Those are some great pics Yankee. Especially the one with the double header. Can't believe you drove that far for 2 days of fishing but, to each their own.


----------



## krustydawg (Apr 26, 2004)

Pigsticker said:


> Those are some great pics Yankee. Especially the one with the double header. Can't believe you drove that far for 2 days of fishing but, to each their own.


Until you have fished and experienced Lake Simcoe you don't know what you're missing. It is a 5.5-6 hour drive from Cleveland

Nice pics !


----------



## wave warrior (Oct 2, 2005)

roger23 said:


> looks like you did a job on them,,,I have never been on that lake when it was that flat...

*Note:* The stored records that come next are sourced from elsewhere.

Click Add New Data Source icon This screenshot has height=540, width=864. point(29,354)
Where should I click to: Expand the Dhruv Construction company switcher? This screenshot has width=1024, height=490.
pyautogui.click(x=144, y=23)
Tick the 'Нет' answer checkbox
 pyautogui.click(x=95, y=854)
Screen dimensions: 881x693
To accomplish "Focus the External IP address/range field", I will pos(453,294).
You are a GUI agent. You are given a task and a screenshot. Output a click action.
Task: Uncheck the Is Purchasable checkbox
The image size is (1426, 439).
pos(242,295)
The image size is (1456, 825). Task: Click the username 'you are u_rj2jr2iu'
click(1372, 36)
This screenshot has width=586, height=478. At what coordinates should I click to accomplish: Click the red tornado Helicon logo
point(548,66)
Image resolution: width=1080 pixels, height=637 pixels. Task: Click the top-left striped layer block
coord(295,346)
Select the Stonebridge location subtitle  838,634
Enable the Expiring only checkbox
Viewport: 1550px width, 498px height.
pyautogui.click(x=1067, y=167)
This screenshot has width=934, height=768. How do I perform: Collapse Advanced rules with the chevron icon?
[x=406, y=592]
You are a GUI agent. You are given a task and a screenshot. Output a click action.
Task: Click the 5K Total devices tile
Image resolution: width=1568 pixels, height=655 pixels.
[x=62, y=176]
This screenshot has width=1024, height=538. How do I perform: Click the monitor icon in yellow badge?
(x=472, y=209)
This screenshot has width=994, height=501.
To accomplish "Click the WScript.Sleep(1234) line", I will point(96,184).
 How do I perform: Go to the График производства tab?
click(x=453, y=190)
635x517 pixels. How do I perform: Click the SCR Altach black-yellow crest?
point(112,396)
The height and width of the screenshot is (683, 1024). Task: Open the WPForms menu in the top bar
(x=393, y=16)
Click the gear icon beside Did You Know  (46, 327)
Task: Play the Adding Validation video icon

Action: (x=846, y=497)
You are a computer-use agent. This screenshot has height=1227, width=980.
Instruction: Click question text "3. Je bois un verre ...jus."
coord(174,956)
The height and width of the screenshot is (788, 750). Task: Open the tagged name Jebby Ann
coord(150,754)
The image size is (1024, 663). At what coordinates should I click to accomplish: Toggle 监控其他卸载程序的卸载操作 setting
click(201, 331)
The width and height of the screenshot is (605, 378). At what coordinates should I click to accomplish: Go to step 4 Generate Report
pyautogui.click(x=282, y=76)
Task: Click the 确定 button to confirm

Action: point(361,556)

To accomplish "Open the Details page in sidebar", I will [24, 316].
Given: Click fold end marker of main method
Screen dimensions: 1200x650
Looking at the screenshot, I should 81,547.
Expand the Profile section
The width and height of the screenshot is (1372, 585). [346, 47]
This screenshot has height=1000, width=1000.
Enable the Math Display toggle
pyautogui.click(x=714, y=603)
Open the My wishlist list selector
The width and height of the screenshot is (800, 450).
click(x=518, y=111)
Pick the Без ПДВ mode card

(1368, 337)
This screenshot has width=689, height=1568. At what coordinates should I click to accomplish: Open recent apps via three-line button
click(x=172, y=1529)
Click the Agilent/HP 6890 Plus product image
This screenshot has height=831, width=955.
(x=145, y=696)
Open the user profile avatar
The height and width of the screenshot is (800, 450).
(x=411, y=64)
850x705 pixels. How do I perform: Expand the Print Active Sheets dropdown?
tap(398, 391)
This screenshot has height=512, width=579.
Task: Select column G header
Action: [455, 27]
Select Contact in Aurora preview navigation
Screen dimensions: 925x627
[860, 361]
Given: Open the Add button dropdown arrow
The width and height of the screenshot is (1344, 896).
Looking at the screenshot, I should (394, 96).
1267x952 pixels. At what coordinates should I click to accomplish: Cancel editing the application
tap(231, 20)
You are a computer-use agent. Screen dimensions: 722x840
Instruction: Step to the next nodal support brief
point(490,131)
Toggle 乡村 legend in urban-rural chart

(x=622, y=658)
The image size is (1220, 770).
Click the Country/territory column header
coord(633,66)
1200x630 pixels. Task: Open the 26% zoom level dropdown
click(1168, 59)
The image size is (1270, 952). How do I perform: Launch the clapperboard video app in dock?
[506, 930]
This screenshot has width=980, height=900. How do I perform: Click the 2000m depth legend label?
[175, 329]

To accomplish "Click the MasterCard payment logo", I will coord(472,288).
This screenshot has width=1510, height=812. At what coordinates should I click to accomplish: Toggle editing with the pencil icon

only ever seen it FLAT!!! oh yea i was on ICE!!!!! looks really sweet unfrozen!!! WELL worth the drive for a few days of heaven!!!!


----------



## wave warrior (Oct 2, 2005)

i think the last pic is worth angler of the month!!!!


----------



## roger23 (Mar 7, 2007)

we fish it in the Fall and winter a lot,, to busy in the spring on the Rivers and lake here


----------



## yankee (Apr 8, 2005)

It's a great fishing lake year round. Lot's of perch ice fishing going on. I usually try and go in the spring. No big ones this year...









but we nailed them the year before.......


----------



## Pigsticker (Oct 18, 2006)

Those are some of the fattest perch ive ever seen. How long were some of those bad girls?


----------



## yankee (Apr 8, 2005)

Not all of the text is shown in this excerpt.